[EXCERPT PROVIDED]

The Enlarged Board of Appeal of the European Patent Office has today published its decision in the long-awaited case concerning the patentability of human embryonic stem cells (hESCs). This application was filed by the Wisconsin Alumni Research Foundation (WARF) in 1995 and describes a method for obtaining embryonic stem cell cultures from primates, including humans.
The Enlarged Board addressed four questions posed by a Technical Board of Appeal relating to the patentability of the WARF application. In this preliminary article, we set out the questions and the answers given by the Enlarged Board.
Should a rule that came into force after the application apply?
The rule in question concerns the unpatentability of uses of human embryos for industrial or commercial purposes.
Enlarged Board: Yes. The rule applies to all pending applications, including those filed before the entry into force of the rule.
If so, does the rule forbid claims to products (here, hESC cultures) when the method at the filing date necessarily involved the destruction of a human embryo if that method is not claimed?
Enlarged Board: Yes. The rule forbids the patenting of claims directed to products which (as described in the application) could at the filing date be prepared exclusively by a method which necessarily involved the destruction of the human embryos from which such products are derived. It was immaterial that the method was not part of the claims.
If answers to 1 or 2 is "no" does Article 53(a) forbid patenting of such claims?
The reference is to Article 53 of the European Patent Convention, to which "the rule" described in Question 1 refers. So this question refers to claims to inventions the commercial exploitation of which would be contrary to "ordre public" or morality.
Enlarged Board: As the answers to the first two questions were both "yes" no answer is required.
Is it relevant that same products could be obtained after the filing data without having to destroy an embryo?
Enlarged Board: No.
The Enlarged Board of Appeal emphasised that its decision did not concern the patentability in general of inventions relating to human stem cells or to human stem cell cultures, summarising its position as holding "unpatentable inventions concerning products (here human stem cell cultures) which can only be obtained by the use involving their [sic] destruction of human embryos".
Plainly, all stem cells are not embryonic. However, many are indirectly derived from embryos; for example progenitor cells which have been derived from plated hESCs. Are they and the methods for their derivation barred from patentability? Reading the answer to Question 2, the answer appears to be "no", because such cells are not "products which could …be prepared exclusively by a method which necessarily involve(s) the destruction of the human embryos from which such products are derived": they come from cell lines, not embryos.

[/EXCERPT PROVIDED]
[EXTRACTED INFORMATION]

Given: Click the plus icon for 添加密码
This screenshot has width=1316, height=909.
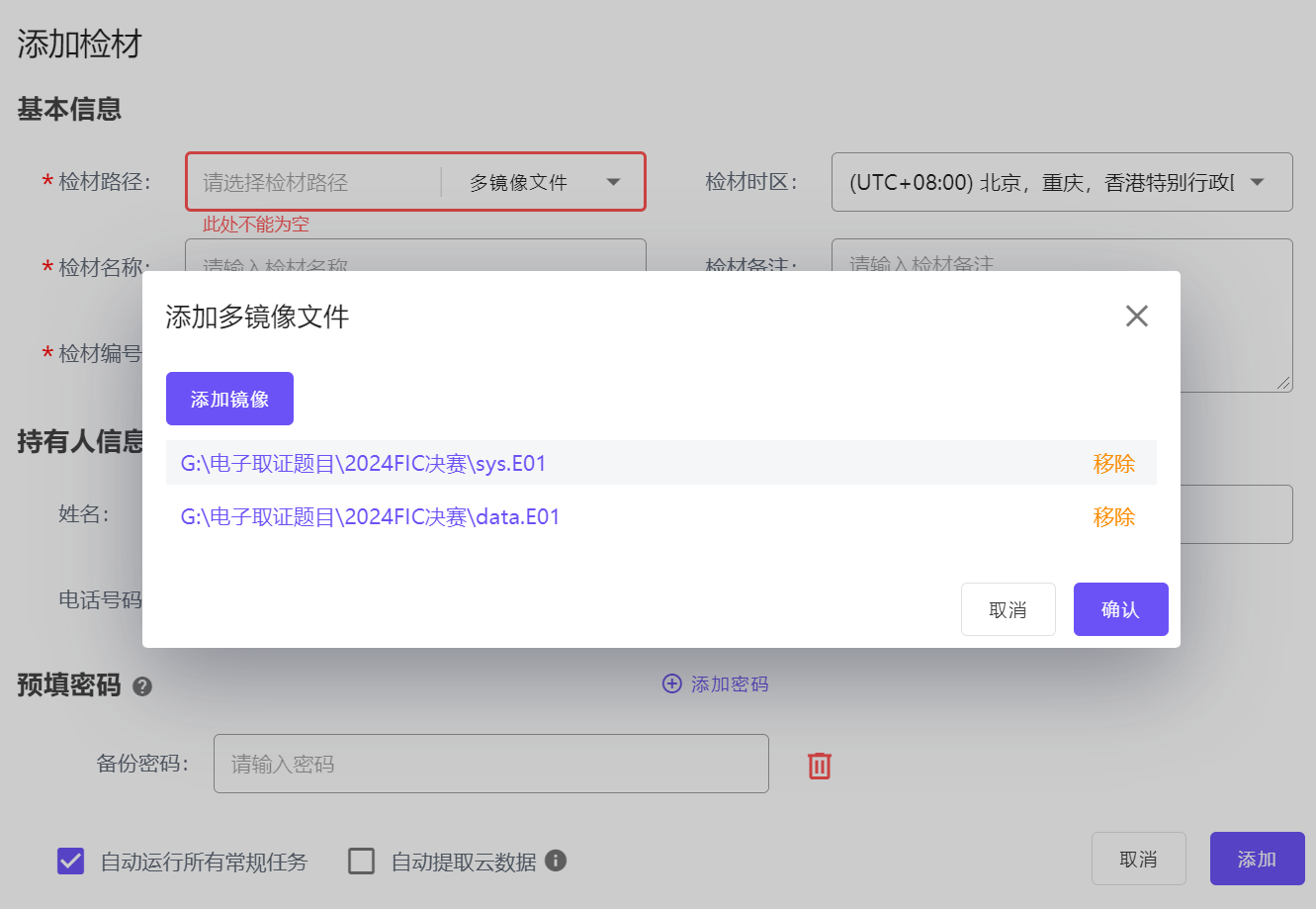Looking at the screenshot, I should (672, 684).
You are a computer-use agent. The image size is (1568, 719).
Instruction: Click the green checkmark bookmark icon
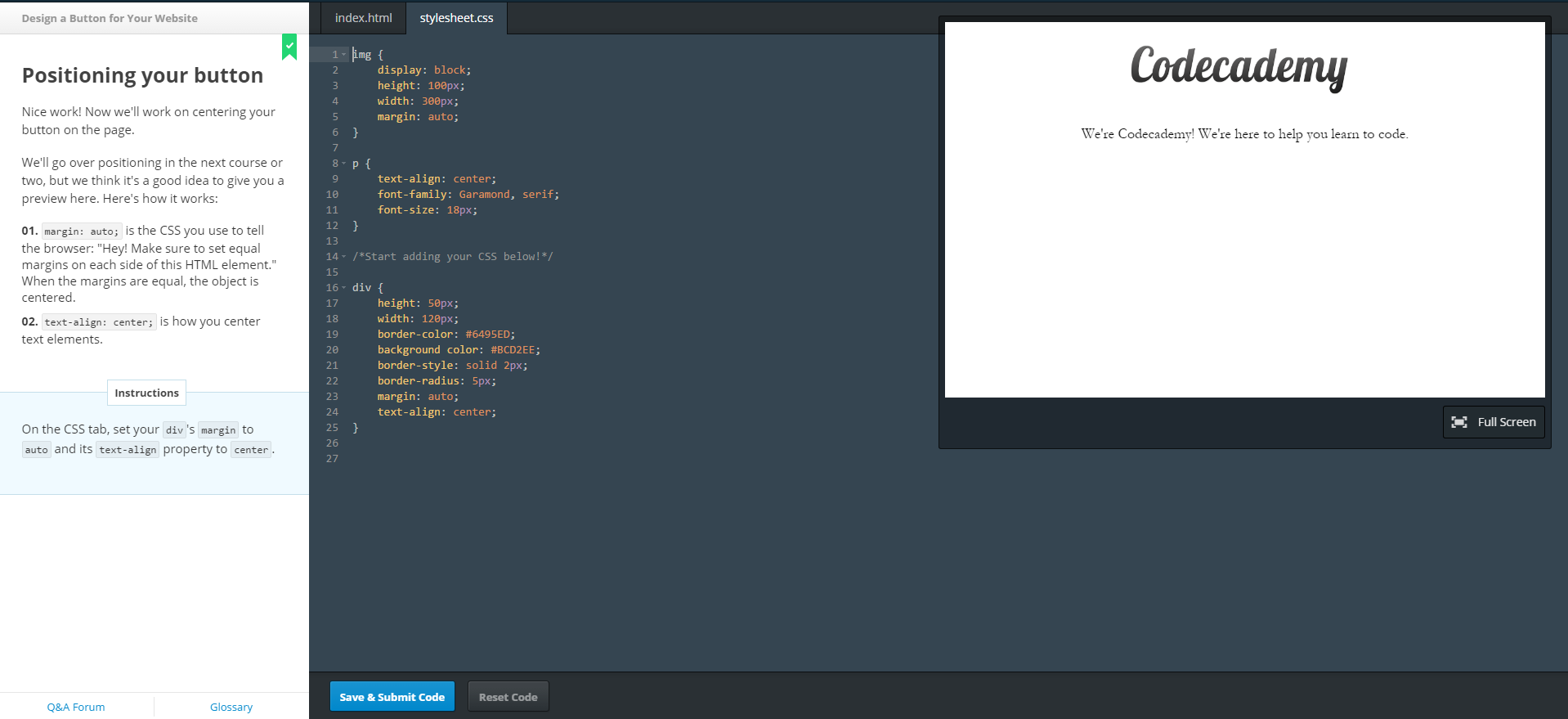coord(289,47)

[/EXTRACTED INFORMATION]

# REQUIREMENT 1:
According to the article on the embryonic stem cell decision, in what year did the Wisconsin Alumni Research Foundation file its application?
# REQUIREMENT 2:
Write out the part of the article on the embryonic stem cell decision starting at "Enlarged Board: Yes. The rule applies" and ending at "of the claims.".
The rows have nothing to do with the article on the embryonic stem cell decision.

# RESPONSE AREA 1:
1995.

# RESPONSE AREA 2:
Enlarged Board: Yes. The rule applies to all pending applications, including those filed before the entry into force of the rule.
If so, does the rule forbid claims to products (here, hESC cultures) when the method at the filing date necessarily involved the destruction of a human embryo if that method is not claimed?
Enlarged Board: Yes. The rule forbids the patenting of claims directed to products which (as described in the application) could at the filing date be prepared exclusively by a method which necessarily involved the destruction of the human embryos from which such products are derived. It was immaterial that the method was not part of the claims.